What is needed ▸
Search through the entries for the word "each" and copy every line that has it.

Records for this exercise ▸

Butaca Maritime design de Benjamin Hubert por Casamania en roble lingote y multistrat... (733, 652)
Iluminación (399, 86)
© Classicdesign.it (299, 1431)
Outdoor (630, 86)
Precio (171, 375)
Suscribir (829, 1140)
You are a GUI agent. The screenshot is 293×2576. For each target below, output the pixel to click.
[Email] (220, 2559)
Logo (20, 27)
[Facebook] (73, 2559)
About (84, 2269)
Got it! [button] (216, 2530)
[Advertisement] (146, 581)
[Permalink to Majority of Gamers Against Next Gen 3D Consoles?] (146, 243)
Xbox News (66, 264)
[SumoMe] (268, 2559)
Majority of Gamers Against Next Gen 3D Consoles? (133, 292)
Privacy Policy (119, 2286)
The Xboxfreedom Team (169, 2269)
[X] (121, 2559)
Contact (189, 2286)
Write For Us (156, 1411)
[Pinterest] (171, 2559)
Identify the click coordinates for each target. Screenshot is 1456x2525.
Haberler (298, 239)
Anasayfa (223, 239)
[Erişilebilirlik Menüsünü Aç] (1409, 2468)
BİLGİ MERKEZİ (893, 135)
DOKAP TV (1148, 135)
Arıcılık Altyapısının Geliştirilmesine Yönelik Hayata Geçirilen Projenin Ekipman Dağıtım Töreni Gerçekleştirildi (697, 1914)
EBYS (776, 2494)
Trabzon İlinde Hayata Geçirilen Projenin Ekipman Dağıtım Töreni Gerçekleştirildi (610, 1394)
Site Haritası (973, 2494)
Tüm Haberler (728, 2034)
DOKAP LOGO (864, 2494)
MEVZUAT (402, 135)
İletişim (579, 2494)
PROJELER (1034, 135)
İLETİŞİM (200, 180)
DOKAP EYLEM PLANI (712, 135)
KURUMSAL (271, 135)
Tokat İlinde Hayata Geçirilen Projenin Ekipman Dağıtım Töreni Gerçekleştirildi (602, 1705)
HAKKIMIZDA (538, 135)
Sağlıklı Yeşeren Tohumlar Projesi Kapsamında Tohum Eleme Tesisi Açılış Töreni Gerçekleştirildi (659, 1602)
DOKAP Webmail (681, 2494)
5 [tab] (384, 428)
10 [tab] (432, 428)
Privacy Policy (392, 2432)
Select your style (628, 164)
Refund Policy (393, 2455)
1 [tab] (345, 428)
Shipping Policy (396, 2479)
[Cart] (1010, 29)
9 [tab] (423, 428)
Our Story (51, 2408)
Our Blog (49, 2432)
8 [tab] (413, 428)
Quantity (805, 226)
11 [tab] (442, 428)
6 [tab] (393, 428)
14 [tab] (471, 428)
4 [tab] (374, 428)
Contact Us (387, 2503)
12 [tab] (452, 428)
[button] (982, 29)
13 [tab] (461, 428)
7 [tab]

Task result ▸
You are a GUI agent. The screenshot is 293×2576. For each target below, output the pixel to click.
Identify the click coordinates for each target. Screenshot is 1456x2525.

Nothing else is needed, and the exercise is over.